[Entries taken from a collection]

=== Begin Enclosure ===

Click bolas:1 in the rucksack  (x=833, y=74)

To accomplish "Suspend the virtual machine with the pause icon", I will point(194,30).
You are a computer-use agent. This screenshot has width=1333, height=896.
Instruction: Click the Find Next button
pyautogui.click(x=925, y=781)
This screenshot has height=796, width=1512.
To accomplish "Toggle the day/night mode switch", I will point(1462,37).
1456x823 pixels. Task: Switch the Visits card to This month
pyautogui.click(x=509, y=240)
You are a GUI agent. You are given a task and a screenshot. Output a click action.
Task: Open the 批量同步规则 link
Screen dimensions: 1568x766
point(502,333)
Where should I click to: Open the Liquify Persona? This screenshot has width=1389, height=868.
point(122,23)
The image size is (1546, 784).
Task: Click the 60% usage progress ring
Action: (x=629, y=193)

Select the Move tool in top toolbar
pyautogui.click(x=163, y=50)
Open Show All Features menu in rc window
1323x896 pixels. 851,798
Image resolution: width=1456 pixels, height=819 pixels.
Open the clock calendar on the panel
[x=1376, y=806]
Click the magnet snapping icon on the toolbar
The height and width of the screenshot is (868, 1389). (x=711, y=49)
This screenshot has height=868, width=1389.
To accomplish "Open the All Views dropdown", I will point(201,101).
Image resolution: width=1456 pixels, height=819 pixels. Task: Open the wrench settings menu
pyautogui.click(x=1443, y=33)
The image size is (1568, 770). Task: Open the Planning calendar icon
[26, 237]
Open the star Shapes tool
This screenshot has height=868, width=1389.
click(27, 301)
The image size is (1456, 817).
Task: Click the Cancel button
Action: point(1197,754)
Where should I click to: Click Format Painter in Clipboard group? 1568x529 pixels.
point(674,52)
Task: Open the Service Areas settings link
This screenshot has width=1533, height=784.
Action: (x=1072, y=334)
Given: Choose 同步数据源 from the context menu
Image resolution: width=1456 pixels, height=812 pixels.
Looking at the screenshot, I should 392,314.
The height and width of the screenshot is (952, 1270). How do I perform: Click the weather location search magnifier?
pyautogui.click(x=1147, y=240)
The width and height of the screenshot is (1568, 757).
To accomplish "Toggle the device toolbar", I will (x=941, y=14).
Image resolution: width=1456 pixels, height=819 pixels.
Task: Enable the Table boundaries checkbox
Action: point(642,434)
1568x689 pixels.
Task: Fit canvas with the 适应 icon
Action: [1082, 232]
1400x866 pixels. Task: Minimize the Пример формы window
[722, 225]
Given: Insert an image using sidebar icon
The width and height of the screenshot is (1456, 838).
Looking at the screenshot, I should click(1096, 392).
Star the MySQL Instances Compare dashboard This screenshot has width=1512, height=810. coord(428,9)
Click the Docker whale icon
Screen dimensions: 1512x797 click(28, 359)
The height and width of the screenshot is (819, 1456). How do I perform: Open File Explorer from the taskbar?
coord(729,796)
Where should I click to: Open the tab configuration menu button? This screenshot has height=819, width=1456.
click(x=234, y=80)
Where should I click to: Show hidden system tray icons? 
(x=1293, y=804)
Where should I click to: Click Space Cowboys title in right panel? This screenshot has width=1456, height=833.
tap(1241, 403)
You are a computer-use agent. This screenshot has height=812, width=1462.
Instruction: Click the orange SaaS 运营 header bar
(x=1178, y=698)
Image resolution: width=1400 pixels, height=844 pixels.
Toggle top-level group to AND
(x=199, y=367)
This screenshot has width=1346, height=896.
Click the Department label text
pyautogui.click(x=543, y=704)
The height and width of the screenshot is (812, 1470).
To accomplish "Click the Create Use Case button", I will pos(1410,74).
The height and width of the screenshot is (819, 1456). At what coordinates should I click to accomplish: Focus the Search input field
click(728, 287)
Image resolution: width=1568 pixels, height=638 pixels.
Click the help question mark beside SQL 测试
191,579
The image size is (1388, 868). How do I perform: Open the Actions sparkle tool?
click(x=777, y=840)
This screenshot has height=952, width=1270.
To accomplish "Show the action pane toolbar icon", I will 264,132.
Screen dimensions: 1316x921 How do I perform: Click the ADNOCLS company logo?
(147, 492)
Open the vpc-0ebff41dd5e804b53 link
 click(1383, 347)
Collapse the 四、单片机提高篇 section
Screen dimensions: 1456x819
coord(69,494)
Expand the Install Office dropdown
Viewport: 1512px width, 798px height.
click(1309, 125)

=== End Enclosure ===

Whatever appears in the records must be returned exactly.

Click bolas:1 in the rucksack  (x=833, y=74)

To accomplish "Suspend the virtual machine with the pause icon", I will point(194,30).
You are a computer-use agent. This screenshot has width=1333, height=896.
Instruction: Click the Find Next button
pyautogui.click(x=925, y=781)
This screenshot has height=796, width=1512.
To accomplish "Toggle the day/night mode switch", I will point(1462,37).
1456x823 pixels. Task: Switch the Visits card to This month
pyautogui.click(x=509, y=240)
You are a GUI agent. You are given a task and a screenshot. Output a click action.
Task: Open the 批量同步规则 link
Screen dimensions: 1568x766
point(502,333)
Where should I click to: Open the Liquify Persona? This screenshot has width=1389, height=868.
point(122,23)
The image size is (1546, 784).
Task: Click the 60% usage progress ring
Action: (x=629, y=193)

Select the Move tool in top toolbar
pyautogui.click(x=163, y=50)
Open Show All Features menu in rc window
1323x896 pixels. 851,798
Image resolution: width=1456 pixels, height=819 pixels.
Open the clock calendar on the panel
[x=1376, y=806]
Click the magnet snapping icon on the toolbar
The height and width of the screenshot is (868, 1389). (x=711, y=49)
This screenshot has height=868, width=1389.
To accomplish "Open the All Views dropdown", I will point(201,101).
Image resolution: width=1456 pixels, height=819 pixels. Task: Open the wrench settings menu
pyautogui.click(x=1443, y=33)
The image size is (1568, 770). Task: Open the Planning calendar icon
[26, 237]
Open the star Shapes tool
This screenshot has height=868, width=1389.
click(27, 301)
The image size is (1456, 817).
Task: Click the Cancel button
Action: point(1197,754)
Where should I click to: Click Format Painter in Clipboard group? 1568x529 pixels.
point(674,52)
Task: Open the Service Areas settings link
This screenshot has width=1533, height=784.
Action: (x=1072, y=334)
Given: Choose 同步数据源 from the context menu
Image resolution: width=1456 pixels, height=812 pixels.
Looking at the screenshot, I should 392,314.
The height and width of the screenshot is (952, 1270). How do I perform: Click the weather location search magnifier?
pyautogui.click(x=1147, y=240)
The width and height of the screenshot is (1568, 757).
To accomplish "Toggle the device toolbar", I will (x=941, y=14).
Image resolution: width=1456 pixels, height=819 pixels.
Task: Enable the Table boundaries checkbox
Action: point(642,434)
1568x689 pixels.
Task: Fit canvas with the 适应 icon
Action: [1082, 232]
1400x866 pixels. Task: Minimize the Пример формы window
[722, 225]
Given: Insert an image using sidebar icon
The width and height of the screenshot is (1456, 838).
Looking at the screenshot, I should click(1096, 392).
Star the MySQL Instances Compare dashboard This screenshot has width=1512, height=810. coord(428,9)
Click the Docker whale icon
Screen dimensions: 1512x797 click(28, 359)
The height and width of the screenshot is (819, 1456). How do I perform: Open File Explorer from the taskbar?
coord(729,796)
Where should I click to: Open the tab configuration menu button? This screenshot has height=819, width=1456.
click(x=234, y=80)
Where should I click to: Show hidden system tray icons? 
(x=1293, y=804)
Where should I click to: Click Space Cowboys title in right panel? This screenshot has width=1456, height=833.
tap(1241, 403)
You are a computer-use agent. This screenshot has height=812, width=1462.
Instruction: Click the orange SaaS 运营 header bar
(x=1178, y=698)
Image resolution: width=1400 pixels, height=844 pixels.
Toggle top-level group to AND
(x=199, y=367)
This screenshot has width=1346, height=896.
Click the Department label text
pyautogui.click(x=543, y=704)
The height and width of the screenshot is (812, 1470).
To accomplish "Click the Create Use Case button", I will pos(1410,74).
The height and width of the screenshot is (819, 1456). At what coordinates should I click to accomplish: Focus the Search input field
click(728, 287)
Image resolution: width=1568 pixels, height=638 pixels.
Click the help question mark beside SQL 测试
191,579
The image size is (1388, 868). How do I perform: Open the Actions sparkle tool?
click(x=777, y=840)
This screenshot has height=952, width=1270.
To accomplish "Show the action pane toolbar icon", I will 264,132.
Screen dimensions: 1316x921 How do I perform: Click the ADNOCLS company logo?
(147, 492)
Open the vpc-0ebff41dd5e804b53 link
 click(1383, 347)
Collapse the 四、单片机提高篇 section
Screen dimensions: 1456x819
coord(69,494)
Expand the Install Office dropdown
Viewport: 1512px width, 798px height.
click(1309, 125)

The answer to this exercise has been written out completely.